** Instructions to follow **
Copy out every line of the items below, offsetting each coordinate in the answers by adding 15 to it. Omit the pictures.

** Entries shown **
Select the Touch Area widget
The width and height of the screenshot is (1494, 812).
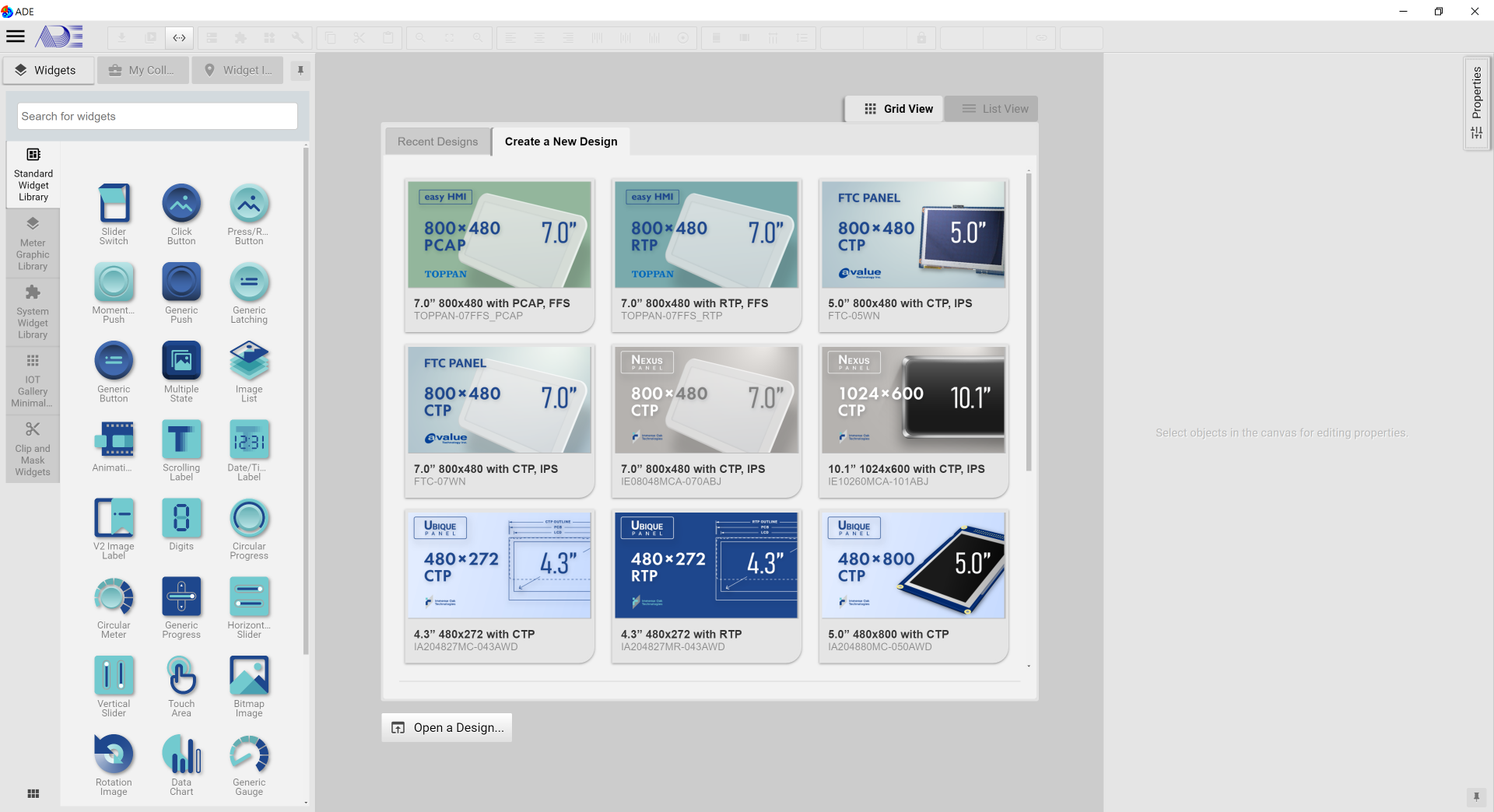181,677
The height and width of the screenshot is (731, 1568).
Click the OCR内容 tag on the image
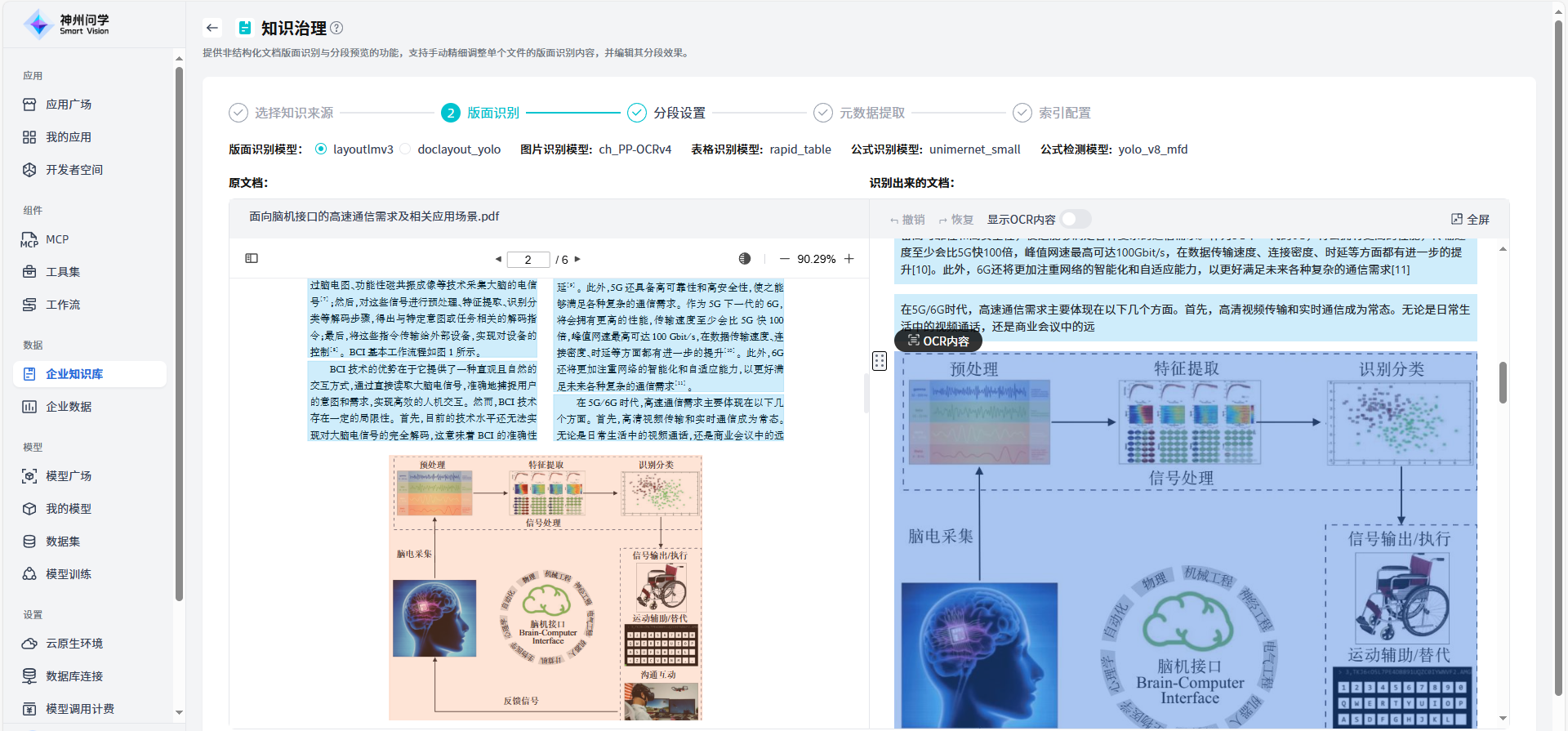(x=938, y=341)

** Solution **
Select the Touch Area widget
The width and height of the screenshot is (1494, 812).
196,692
The height and width of the screenshot is (731, 1568).
Click the OCR内容 tag on the image
(x=953, y=356)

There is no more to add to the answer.